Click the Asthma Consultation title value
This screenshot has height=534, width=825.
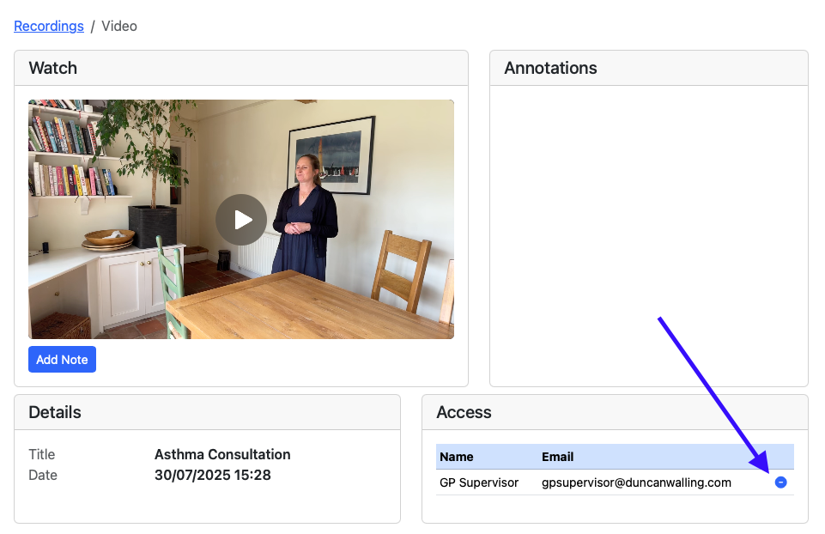pos(222,454)
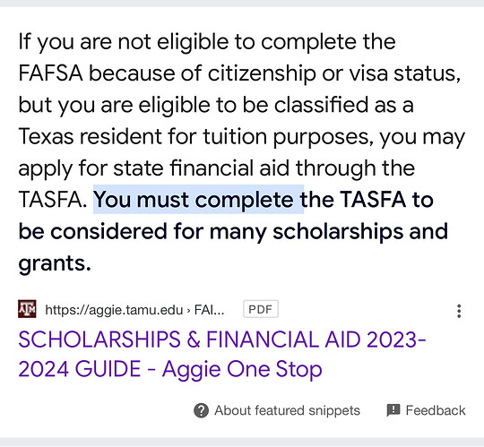Click the word 'citizenship' in the snippet
This screenshot has width=484, height=447.
pos(262,73)

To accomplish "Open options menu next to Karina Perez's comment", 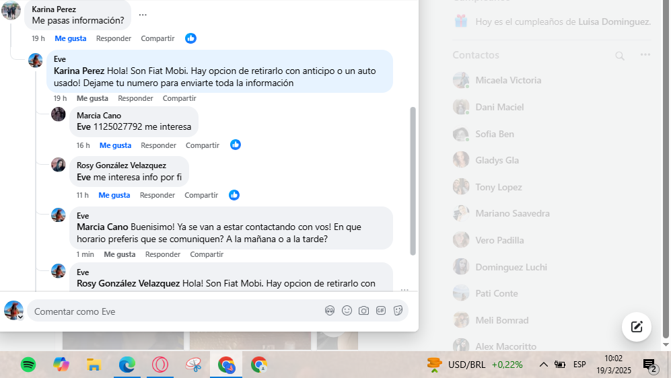I will [143, 15].
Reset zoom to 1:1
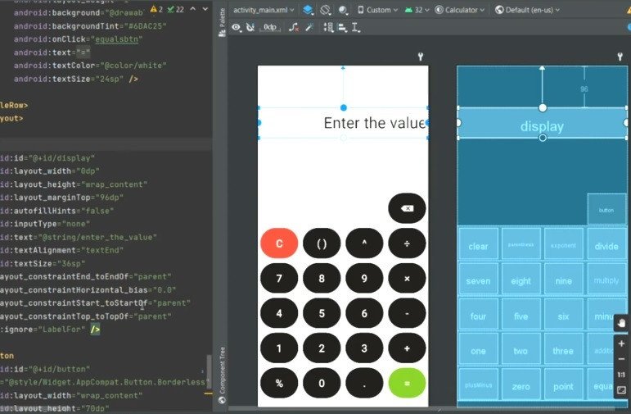 [621, 375]
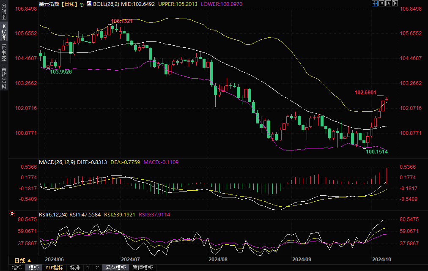Open 管理模板 template manager
This screenshot has height=271, width=428.
(x=143, y=268)
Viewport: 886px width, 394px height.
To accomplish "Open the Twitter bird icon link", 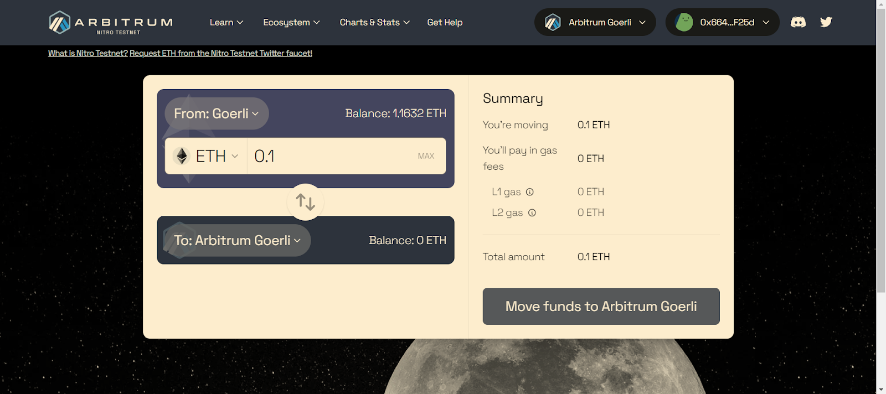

**Set problem:**
Please recast the records from the line containing "Viewport: 886px width, 394px height." through the end of the records, inclusive, as a Markdown table with the columns Row and Text, skipping blank lines and leaving the pictures out.

**Result of this task:**
| Row | Text |
|---|---|
| 1 | Viewport: 886px width, 394px height. |
| 2 | To accomplish "Open the Twitter bird icon link",  |